• SELECTED EXTRACT:
-- Begin --

Location
- 63 Stafford Indian Lane Fredericksburg, Virginia 22405 United States
- 38°21′37″N 77°27′49″W﻿ / ﻿38.36028°N 77.46361°W

Information
- Other name: Stafford High School
- Type: Public high school
- Motto: TRIBE: Trust, Respect, Integrity, Betterment, Effort
- Established: 1926
- School district: Stafford County Public Schools
- Superintendent: Daniel W. Smith
- NCES School ID: 510366001602
- Principal: Chelsea Tryon
- Teaching staff: 191.02 (on an FTE basis)
- Grades: 9–12
- Enrollment: 2,198 (2024-2025)
- Student to teacher ratio: 11.51
- Campus type: Rural, Fringe suburban
- Colors: Royal Blue and Gold
- Fight song: Across the Field
- Athletics conference: Virginia High School League
- Mascot: Indian
- Nickname: Indians
- Newspaper: Smoke Signal
- Yearbook: Indian Legend
- Feeder schools: Dixon Smith Middle School (Majority) Edward E. Drew Jr. Middle School (Majority) T. Benton Gayle Middle School (Minority)
- Website: shs.staffordschools.net

= Stafford Senior High School =

Public school in Virginia, United States

Stafford Senior High School (colloquially known as Stafford High School and often called South Stafford High School) is a public high school in Stafford, Virginia, United States. It was established in 1926 and is part of the Stafford County Public Schools district.

==History==

The former Stafford High School building from across the pond.

-- End --

• PROBLEM STATEMENT:
What motto does the Stafford Senior High School profile give for the school?

• SUPPLIED INFORMATION:
-- Begin --

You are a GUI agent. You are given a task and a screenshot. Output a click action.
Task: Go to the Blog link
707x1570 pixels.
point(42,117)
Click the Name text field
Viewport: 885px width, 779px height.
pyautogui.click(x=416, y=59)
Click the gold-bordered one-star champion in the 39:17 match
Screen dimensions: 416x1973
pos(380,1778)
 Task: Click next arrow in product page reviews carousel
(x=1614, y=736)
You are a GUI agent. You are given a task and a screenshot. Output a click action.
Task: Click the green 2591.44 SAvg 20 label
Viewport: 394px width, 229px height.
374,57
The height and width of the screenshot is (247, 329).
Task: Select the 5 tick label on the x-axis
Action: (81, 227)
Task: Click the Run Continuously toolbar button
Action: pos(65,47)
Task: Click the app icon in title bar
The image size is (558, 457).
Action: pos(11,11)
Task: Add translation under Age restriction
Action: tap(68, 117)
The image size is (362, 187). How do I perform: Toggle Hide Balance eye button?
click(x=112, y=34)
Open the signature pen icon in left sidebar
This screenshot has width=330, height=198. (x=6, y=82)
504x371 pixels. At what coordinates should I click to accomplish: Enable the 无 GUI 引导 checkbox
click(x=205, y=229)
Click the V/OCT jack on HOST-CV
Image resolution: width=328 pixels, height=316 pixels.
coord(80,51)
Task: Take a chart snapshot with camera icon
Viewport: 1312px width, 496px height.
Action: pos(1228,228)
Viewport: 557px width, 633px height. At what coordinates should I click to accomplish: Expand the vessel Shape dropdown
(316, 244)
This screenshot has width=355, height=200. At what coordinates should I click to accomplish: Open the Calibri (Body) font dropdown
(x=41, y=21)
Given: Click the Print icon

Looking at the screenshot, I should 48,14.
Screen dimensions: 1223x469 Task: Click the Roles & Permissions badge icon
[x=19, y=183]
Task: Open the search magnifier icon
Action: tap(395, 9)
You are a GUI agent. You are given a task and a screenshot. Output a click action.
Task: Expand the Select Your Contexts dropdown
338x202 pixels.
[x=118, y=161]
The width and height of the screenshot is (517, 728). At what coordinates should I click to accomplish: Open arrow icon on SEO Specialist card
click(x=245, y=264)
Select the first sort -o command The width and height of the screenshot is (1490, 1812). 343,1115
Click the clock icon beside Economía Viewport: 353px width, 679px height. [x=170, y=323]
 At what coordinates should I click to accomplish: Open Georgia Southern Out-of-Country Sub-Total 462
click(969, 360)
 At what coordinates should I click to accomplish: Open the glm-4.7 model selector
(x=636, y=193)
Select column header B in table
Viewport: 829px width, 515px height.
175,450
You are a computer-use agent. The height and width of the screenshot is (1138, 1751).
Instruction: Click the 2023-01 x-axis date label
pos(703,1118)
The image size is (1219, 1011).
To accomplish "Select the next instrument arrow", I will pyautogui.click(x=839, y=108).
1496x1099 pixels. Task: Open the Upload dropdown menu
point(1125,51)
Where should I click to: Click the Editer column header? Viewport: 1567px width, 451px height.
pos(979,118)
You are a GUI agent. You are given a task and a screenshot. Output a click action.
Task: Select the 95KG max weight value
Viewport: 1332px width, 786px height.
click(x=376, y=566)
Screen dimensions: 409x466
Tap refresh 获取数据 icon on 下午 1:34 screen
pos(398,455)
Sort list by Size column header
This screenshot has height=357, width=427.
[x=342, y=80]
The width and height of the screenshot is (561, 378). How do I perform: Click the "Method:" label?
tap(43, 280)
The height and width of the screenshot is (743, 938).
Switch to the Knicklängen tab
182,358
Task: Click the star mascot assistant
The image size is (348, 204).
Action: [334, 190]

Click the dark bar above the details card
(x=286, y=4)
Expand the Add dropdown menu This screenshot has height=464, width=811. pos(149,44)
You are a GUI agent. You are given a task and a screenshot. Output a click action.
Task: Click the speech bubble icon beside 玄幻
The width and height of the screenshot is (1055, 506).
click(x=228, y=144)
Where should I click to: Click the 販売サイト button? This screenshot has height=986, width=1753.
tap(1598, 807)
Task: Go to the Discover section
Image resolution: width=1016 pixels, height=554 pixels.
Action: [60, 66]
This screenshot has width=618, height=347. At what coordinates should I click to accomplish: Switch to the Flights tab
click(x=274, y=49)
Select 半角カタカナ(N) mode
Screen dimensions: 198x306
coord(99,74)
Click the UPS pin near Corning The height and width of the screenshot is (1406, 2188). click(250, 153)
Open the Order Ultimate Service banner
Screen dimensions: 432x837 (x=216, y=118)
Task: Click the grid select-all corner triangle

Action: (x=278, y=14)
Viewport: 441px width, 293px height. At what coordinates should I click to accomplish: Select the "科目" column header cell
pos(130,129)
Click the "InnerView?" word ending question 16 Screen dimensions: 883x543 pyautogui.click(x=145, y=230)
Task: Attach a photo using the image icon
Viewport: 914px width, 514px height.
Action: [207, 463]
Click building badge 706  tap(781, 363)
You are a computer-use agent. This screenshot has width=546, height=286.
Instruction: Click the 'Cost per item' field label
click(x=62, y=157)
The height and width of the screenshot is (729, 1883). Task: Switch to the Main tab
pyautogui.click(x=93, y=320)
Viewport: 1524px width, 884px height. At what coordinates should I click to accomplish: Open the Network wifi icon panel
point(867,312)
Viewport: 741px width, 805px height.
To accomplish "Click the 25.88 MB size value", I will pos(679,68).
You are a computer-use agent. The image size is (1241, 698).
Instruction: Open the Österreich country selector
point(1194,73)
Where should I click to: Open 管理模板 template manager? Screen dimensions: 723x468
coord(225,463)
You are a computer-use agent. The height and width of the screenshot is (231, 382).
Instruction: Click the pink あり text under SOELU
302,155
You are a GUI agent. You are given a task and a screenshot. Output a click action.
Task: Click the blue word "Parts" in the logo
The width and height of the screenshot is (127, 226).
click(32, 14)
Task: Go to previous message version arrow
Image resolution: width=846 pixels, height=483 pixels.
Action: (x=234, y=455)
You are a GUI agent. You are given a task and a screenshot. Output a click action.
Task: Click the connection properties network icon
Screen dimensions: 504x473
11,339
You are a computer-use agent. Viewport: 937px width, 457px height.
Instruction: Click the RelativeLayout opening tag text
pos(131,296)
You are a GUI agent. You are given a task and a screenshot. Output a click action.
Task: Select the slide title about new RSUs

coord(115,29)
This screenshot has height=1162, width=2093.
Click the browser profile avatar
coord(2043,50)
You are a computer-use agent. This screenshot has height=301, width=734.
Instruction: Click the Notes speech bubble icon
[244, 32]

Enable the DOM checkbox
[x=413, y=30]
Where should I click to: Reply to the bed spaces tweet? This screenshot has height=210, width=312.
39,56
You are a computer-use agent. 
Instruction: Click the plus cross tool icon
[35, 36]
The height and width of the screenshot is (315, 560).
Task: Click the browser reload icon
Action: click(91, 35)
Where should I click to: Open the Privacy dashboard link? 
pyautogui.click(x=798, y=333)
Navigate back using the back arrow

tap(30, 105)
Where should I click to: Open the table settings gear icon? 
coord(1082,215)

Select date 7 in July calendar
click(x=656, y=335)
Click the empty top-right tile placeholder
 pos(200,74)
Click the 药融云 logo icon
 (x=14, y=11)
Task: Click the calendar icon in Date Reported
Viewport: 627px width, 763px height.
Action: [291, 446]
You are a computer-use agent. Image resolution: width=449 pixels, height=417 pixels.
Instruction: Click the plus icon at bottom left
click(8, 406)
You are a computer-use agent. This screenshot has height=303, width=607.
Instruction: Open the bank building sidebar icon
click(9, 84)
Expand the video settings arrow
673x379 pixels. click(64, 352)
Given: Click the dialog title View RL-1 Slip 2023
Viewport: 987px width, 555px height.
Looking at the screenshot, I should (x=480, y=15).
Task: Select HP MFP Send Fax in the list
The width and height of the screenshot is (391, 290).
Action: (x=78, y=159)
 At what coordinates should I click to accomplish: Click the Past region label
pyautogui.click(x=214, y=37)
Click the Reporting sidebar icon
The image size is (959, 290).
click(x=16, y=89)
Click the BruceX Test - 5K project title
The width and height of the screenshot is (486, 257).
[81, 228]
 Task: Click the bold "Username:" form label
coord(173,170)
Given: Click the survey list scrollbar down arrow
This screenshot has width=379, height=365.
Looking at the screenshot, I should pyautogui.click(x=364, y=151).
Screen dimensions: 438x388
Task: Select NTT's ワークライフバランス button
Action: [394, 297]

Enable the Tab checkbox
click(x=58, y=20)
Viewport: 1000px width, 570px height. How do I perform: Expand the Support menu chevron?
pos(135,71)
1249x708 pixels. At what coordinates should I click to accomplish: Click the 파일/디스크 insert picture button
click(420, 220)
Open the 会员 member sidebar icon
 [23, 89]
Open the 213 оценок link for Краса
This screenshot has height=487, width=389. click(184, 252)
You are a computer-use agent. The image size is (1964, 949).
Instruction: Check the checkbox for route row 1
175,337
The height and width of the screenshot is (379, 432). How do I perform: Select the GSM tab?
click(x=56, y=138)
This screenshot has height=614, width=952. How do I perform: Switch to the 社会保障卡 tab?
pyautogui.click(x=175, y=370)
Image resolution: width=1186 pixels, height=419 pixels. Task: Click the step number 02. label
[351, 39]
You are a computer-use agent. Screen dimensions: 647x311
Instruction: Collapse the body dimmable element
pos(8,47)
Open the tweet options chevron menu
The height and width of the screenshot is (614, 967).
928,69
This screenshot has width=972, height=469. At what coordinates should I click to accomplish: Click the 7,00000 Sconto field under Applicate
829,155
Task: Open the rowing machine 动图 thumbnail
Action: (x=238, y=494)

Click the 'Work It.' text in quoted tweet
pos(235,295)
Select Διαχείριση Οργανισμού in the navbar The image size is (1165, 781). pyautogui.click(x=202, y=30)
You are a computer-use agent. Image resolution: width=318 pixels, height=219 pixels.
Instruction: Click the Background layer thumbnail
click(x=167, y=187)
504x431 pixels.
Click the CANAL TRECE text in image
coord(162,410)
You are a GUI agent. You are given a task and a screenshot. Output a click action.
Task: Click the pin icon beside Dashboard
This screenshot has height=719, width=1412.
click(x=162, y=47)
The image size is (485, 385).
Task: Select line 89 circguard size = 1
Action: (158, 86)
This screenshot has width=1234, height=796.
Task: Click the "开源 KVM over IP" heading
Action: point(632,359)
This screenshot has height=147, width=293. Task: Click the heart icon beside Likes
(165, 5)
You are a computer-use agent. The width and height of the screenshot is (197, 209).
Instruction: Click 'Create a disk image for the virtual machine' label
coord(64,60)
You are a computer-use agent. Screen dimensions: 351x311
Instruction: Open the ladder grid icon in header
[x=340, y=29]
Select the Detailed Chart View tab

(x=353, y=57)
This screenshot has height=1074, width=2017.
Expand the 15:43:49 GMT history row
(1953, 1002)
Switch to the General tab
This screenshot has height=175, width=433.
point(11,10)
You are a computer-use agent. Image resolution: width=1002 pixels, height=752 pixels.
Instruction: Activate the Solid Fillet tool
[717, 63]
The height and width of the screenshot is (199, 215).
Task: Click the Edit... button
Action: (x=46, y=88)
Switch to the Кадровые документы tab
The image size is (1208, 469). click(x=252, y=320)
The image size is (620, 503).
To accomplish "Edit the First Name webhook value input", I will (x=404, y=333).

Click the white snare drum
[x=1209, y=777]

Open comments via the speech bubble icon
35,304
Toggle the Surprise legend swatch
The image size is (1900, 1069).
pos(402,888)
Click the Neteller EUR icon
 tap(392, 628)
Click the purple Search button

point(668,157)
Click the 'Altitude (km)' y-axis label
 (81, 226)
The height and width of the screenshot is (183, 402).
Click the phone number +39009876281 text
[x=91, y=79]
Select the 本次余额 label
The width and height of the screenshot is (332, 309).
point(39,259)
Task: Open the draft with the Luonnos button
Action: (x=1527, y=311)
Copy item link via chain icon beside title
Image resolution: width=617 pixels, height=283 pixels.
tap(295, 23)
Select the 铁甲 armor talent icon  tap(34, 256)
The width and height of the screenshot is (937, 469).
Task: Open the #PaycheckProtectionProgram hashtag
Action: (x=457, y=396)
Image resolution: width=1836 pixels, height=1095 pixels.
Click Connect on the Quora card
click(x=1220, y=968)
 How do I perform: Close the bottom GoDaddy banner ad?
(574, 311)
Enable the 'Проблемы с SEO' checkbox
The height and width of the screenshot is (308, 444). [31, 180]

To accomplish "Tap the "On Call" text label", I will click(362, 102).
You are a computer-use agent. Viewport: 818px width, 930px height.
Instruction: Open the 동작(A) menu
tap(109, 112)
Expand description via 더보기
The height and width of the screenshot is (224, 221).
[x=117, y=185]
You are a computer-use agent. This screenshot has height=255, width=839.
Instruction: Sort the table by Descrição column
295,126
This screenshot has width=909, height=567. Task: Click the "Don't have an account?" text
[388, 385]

-- End --

• FINAL ANSWER:
TRIBE: Trust, Respect, Integrity, Betterment, Effort